[Records drawn from a dataset]
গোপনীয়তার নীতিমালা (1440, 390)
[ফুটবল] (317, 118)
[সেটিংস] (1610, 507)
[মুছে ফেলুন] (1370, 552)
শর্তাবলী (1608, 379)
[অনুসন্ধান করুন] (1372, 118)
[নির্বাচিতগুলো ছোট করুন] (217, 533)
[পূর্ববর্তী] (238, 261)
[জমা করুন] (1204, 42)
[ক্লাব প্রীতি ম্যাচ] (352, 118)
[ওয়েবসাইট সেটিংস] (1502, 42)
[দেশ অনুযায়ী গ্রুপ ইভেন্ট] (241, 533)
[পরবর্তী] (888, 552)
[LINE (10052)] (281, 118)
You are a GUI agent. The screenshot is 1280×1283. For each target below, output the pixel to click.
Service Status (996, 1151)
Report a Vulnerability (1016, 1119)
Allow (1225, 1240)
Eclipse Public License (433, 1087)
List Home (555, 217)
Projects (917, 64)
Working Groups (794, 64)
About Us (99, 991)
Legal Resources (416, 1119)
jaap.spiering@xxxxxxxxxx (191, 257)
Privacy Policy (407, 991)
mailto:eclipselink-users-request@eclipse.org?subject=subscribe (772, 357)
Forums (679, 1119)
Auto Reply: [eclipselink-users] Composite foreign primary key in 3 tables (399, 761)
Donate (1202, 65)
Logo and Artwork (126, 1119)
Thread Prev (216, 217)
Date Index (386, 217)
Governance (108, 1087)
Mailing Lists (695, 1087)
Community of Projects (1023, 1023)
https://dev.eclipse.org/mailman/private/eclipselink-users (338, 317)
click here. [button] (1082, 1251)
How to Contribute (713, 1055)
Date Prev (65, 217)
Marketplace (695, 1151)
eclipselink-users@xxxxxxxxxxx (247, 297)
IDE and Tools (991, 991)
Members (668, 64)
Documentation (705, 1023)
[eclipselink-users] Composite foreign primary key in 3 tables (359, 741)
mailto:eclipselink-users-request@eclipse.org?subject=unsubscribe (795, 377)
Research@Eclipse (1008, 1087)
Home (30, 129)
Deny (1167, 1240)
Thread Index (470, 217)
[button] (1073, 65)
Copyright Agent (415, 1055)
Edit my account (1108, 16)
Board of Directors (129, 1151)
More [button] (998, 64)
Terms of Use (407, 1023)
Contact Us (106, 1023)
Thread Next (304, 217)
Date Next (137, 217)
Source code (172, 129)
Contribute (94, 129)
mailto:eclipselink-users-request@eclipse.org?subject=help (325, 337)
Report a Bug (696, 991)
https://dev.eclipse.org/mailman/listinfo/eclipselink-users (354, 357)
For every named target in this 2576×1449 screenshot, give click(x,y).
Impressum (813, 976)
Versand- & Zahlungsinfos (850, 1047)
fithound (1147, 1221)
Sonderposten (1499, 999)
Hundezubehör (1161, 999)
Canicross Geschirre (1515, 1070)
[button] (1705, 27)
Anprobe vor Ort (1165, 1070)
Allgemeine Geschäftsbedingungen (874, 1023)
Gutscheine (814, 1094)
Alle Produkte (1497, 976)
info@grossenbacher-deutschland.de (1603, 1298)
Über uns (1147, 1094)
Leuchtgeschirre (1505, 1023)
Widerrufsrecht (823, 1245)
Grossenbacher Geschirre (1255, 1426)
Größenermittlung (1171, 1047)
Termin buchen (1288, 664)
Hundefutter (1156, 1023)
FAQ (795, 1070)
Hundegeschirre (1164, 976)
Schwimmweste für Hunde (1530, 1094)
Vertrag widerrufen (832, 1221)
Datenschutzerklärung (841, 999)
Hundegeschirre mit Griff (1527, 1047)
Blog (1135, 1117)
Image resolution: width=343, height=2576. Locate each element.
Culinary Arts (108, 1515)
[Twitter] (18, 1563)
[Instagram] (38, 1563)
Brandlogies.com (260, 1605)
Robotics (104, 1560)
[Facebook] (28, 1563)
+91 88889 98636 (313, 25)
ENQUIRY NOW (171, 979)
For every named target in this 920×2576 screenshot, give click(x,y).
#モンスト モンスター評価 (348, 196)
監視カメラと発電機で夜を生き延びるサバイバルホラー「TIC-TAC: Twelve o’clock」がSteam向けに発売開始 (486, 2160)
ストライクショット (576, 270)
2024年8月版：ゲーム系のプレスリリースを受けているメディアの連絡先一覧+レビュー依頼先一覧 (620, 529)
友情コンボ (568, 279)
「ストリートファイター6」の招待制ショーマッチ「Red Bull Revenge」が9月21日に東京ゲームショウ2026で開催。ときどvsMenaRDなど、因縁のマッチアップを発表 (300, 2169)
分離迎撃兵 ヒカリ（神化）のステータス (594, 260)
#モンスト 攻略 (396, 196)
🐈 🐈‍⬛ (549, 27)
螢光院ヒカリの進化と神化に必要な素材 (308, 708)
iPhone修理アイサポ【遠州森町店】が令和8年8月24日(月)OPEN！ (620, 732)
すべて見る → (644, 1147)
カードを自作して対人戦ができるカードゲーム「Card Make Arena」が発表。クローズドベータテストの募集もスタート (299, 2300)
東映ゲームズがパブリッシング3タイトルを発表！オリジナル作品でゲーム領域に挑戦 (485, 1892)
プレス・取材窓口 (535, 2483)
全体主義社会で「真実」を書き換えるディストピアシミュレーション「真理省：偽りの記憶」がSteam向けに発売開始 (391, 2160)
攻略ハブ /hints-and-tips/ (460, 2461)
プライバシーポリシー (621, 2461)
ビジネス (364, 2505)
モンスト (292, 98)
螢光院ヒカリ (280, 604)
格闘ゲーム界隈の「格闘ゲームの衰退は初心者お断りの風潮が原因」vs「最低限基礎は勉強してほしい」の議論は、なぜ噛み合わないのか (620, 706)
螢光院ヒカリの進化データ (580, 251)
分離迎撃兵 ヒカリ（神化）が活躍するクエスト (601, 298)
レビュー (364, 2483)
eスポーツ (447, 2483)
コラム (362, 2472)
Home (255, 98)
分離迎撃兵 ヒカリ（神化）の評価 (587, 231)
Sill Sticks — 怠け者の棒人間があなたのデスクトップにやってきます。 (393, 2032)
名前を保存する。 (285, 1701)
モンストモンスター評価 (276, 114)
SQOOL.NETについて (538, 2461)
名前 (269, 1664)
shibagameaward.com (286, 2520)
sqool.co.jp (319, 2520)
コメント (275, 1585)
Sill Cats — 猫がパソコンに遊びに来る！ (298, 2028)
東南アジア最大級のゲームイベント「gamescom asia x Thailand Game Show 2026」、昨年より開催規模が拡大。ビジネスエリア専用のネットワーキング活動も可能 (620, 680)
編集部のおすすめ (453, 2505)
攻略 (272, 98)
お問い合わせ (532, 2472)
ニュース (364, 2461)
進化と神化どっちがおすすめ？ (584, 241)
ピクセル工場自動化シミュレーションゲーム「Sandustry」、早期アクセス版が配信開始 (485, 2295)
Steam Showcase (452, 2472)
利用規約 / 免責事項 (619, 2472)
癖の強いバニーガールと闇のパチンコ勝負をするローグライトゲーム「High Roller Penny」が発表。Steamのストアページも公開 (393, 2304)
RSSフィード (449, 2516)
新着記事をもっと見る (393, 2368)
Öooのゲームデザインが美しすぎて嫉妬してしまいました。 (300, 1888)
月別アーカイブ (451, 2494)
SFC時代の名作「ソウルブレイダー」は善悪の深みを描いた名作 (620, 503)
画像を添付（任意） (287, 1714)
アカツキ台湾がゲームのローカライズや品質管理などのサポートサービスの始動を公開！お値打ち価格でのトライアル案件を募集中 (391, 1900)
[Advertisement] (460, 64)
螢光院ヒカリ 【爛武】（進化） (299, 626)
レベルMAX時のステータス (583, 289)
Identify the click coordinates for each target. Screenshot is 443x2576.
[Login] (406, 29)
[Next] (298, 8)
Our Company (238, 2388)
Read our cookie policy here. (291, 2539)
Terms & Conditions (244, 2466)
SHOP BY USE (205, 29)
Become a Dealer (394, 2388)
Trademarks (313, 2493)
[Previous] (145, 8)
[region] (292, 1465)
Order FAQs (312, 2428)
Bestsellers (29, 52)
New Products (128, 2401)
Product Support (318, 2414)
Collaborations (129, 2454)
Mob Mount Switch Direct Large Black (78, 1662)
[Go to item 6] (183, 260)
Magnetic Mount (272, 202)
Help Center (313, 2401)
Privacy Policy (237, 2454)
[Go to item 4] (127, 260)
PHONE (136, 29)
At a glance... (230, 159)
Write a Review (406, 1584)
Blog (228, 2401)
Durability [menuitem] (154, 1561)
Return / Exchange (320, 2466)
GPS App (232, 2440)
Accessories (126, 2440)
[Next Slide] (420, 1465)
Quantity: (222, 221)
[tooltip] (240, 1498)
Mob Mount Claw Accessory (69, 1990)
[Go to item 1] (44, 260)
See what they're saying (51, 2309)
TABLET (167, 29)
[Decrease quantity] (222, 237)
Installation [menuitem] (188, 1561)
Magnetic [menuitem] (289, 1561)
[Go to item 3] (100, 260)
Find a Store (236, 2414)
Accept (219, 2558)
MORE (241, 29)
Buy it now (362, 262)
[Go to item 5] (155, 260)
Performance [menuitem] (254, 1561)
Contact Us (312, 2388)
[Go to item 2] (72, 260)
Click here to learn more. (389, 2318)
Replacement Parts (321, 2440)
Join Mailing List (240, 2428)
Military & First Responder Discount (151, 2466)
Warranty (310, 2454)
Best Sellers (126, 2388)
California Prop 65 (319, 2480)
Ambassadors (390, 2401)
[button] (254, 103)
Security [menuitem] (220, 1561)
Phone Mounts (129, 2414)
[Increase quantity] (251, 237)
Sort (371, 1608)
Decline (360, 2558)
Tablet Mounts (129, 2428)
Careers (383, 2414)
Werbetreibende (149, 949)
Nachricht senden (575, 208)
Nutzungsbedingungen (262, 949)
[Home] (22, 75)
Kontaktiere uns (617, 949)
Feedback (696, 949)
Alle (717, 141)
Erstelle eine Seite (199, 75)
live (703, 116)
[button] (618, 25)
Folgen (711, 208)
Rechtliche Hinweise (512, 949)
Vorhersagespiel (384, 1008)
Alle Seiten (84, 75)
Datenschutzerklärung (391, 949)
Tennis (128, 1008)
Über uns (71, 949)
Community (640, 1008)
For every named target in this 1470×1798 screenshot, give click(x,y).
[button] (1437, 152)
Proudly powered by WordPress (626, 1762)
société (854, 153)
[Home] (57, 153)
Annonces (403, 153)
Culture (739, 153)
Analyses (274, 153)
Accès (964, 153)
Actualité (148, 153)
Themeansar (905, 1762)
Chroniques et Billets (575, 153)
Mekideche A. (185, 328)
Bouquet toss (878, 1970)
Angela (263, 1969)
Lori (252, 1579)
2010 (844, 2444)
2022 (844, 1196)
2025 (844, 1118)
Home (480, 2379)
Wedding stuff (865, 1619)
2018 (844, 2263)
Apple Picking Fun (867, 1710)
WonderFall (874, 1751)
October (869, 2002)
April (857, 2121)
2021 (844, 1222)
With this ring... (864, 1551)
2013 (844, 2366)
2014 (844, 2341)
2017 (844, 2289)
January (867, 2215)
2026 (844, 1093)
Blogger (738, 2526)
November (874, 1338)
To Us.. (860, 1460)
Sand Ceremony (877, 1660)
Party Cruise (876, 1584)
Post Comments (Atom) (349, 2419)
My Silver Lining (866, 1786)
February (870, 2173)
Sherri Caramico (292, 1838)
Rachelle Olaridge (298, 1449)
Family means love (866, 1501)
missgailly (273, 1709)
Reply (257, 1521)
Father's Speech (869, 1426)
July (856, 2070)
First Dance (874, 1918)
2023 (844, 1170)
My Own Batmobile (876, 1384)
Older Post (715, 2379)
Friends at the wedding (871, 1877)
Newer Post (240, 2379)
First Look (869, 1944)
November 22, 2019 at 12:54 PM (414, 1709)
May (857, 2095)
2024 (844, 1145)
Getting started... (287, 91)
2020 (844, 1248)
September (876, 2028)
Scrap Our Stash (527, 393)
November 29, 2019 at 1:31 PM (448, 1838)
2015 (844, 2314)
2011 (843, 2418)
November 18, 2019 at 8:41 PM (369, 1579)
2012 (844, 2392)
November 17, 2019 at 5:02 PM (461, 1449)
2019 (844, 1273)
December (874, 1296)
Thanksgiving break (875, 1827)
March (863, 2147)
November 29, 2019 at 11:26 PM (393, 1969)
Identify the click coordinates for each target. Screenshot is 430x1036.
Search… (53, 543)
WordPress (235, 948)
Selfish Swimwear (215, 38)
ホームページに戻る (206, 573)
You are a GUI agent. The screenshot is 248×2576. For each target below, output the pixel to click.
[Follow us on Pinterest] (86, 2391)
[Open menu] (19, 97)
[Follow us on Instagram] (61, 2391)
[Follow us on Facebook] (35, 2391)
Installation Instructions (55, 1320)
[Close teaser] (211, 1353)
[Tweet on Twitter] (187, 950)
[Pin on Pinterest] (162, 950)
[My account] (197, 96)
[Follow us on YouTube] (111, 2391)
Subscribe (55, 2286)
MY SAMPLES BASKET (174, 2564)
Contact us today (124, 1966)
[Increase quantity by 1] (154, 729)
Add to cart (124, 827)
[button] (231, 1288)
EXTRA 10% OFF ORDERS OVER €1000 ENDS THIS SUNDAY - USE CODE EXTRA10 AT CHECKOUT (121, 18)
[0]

> _TASK OBJECTIVE_
In the entries above, find the line holding "Terms & Conditions (244, 2466)" and the line holding "Alle (717, 141)", then retype exactly those two lines and every line between them, and nothing else.

> _ANSWER FOR THE TASK_
Terms & Conditions (244, 2466)
SHOP BY USE (205, 29)
Become a Dealer (394, 2388)
Trademarks (313, 2493)
[Previous] (145, 8)
[region] (292, 1465)
Order FAQs (312, 2428)
Bestsellers (29, 52)
New Products (128, 2401)
Product Support (318, 2414)
Collaborations (129, 2454)
Mob Mount Switch Direct Large Black (78, 1662)
[Go to item 6] (183, 260)
Magnetic Mount (272, 202)
Help Center (313, 2401)
Privacy Policy (237, 2454)
[Go to item 4] (127, 260)
PHONE (136, 29)
At a glance... (230, 159)
Write a Review (406, 1584)
Blog (228, 2401)
Durability [menuitem] (154, 1561)
Return / Exchange (320, 2466)
GPS App (232, 2440)
Accessories (126, 2440)
[Next Slide] (420, 1465)
Quantity: (222, 221)
[tooltip] (240, 1498)
Mob Mount Claw Accessory (69, 1990)
[Go to item 1] (44, 260)
See what they're saying (51, 2309)
TABLET (167, 29)
[Decrease quantity] (222, 237)
Installation [menuitem] (188, 1561)
Magnetic [menuitem] (289, 1561)
[Go to item 3] (100, 260)
Find a Store (236, 2414)
Accept (219, 2558)
MORE (241, 29)
Buy it now (362, 262)
[Go to item 5] (155, 260)
Performance [menuitem] (254, 1561)
Contact Us (312, 2388)
[Go to item 2] (72, 260)
Click here to learn more. (389, 2318)
Replacement Parts (321, 2440)
Join Mailing List (240, 2428)
Military & First Responder Discount (151, 2466)
Warranty (310, 2454)
Best Sellers (126, 2388)
California Prop 65 (319, 2480)
Ambassadors (390, 2401)
[button] (254, 103)
Security [menuitem] (220, 1561)
Phone Mounts (129, 2414)
[Increase quantity] (251, 237)
Sort (371, 1608)
Decline (360, 2558)
Tablet Mounts (129, 2428)
Careers (383, 2414)
Werbetreibende (149, 949)
Nachricht senden (575, 208)
Nutzungsbedingungen (262, 949)
[Home] (22, 75)
Kontaktiere uns (617, 949)
Feedback (696, 949)
Alle (717, 141)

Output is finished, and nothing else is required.